GAAP loss from continuing operations was $110.8 million, or $1.30 per diluted share, as compared to $8.6 million, or $0.11 per diluted share, for the year-ago period.
The press release says the strongest contributors to net revenue were the release of Max Payne 3, catalog sales led by the Grand Theft Auto franchise and Red Dead Redemption, the release of Spec Ops: The Line, and continuing sales of NBA 2K12.
Catalog sales grew 50% year-over-year and accounted for 26% of net revenue, says the report.
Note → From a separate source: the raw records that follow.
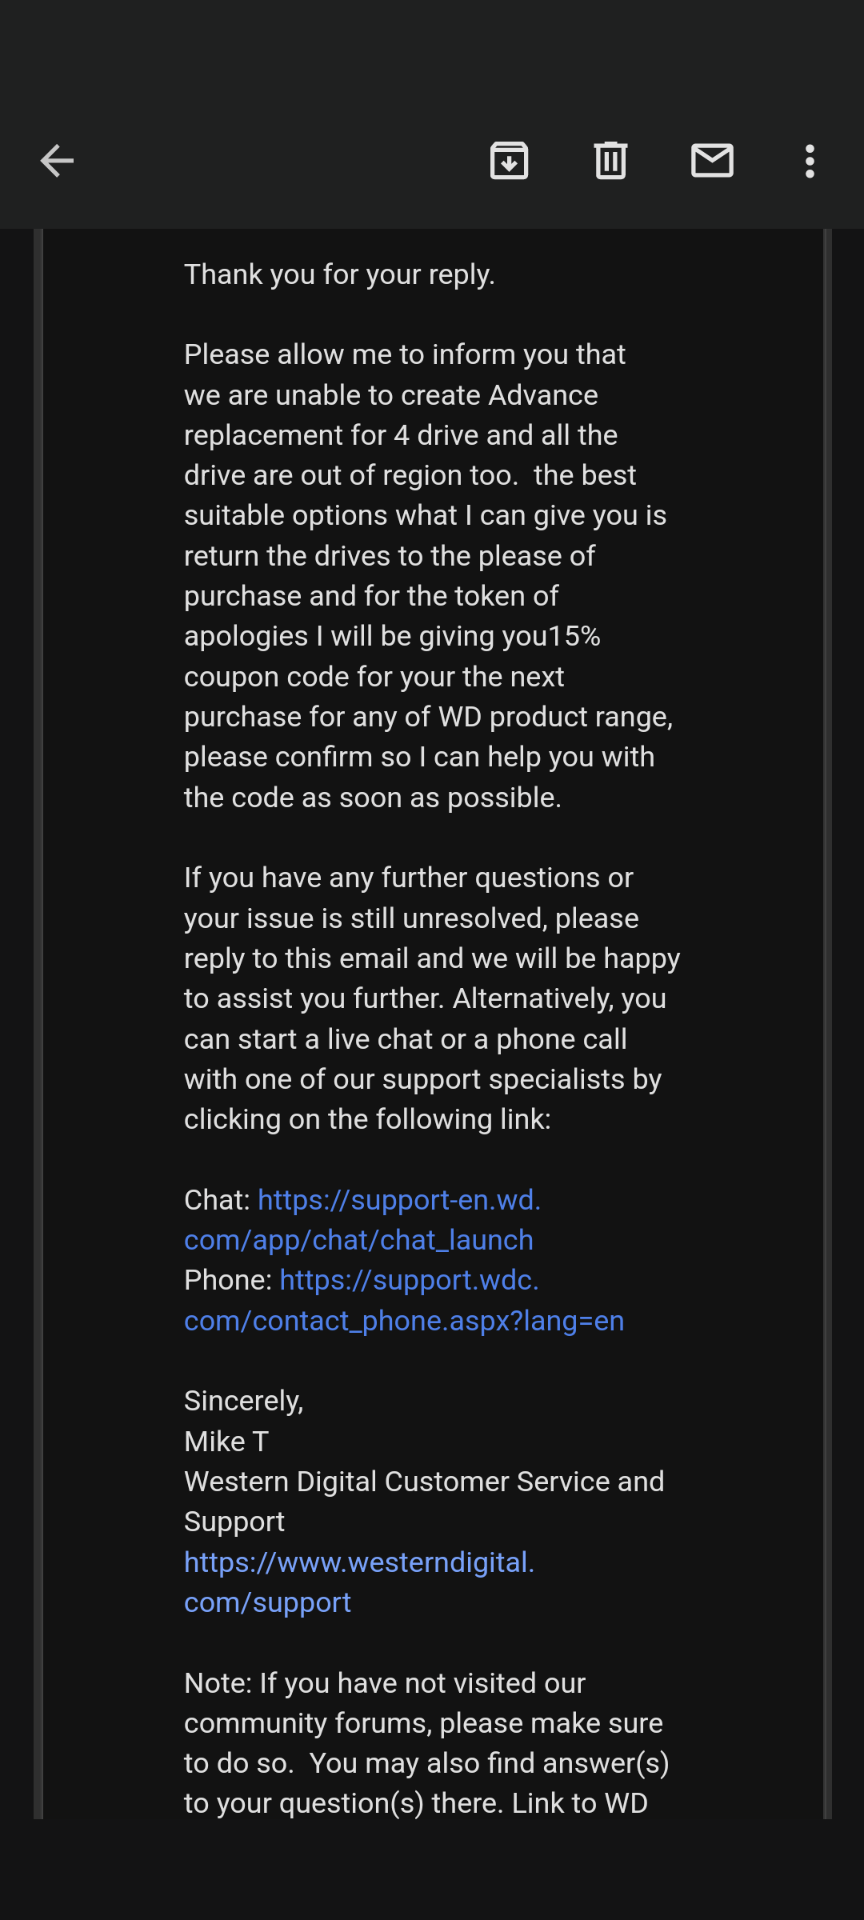Tap the 'Sincerely,' closing line
This screenshot has height=1920, width=864.
point(243,1401)
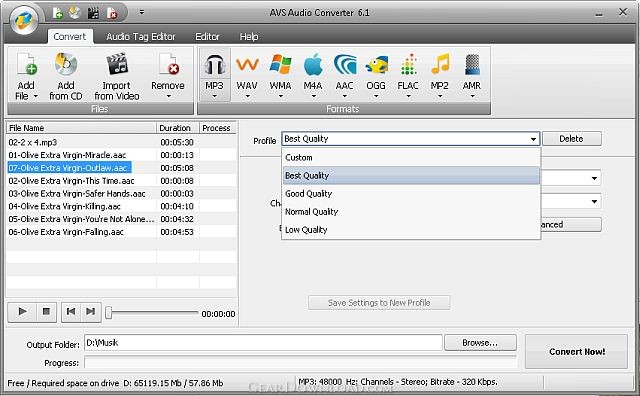The image size is (640, 396).
Task: Expand the Remove button dropdown arrow
Action: [169, 97]
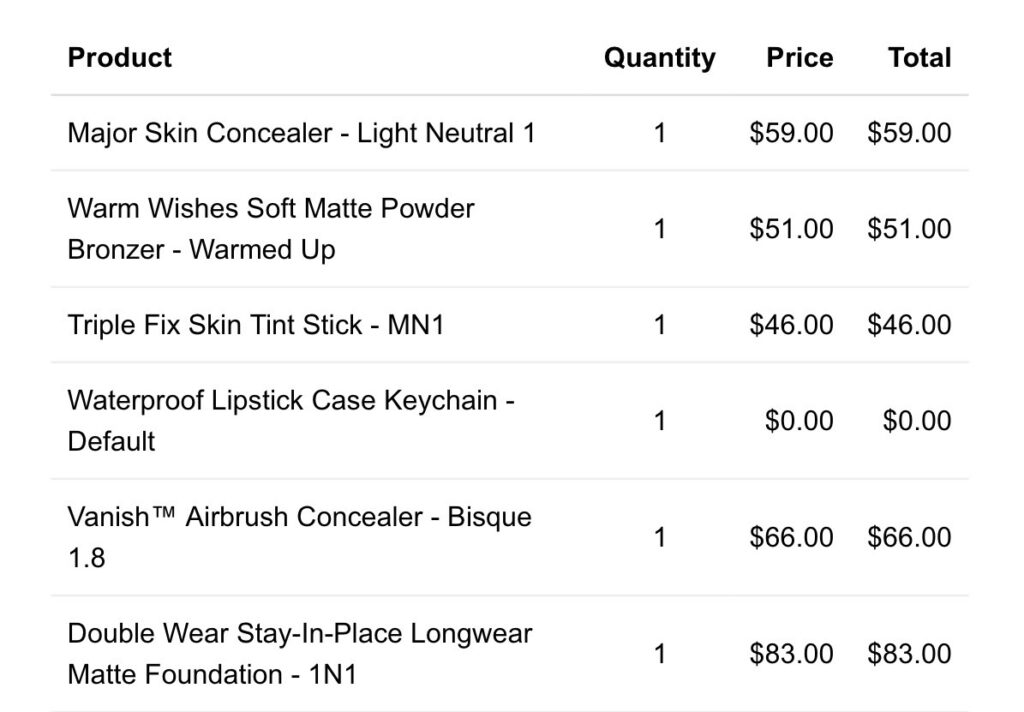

Revenue from digitally delivered content grew 33% year-over-year and accounted for 14% of net revenue, driven by offerings for the Sid Meier’s Civilization franchise, the Grand Theft Auto franchise, the Max Payne franchise, NBA 2K12, and Red Dead Redemption.
“Although our first quarter results were below expectations due to lower-than-anticipated sales of Spec Ops: The Line and Max Payne 3, the outlook for our slate of upcoming releases is stronger than ever,” said Strauss Zelnick, Chairman and CEO of Take-Two.
“Our long-term strategy is to continue to grow our revenues and reduce the volatility of our results by complementing our core console business with digitally delivered content for mobile and online platforms,” added Zelnick.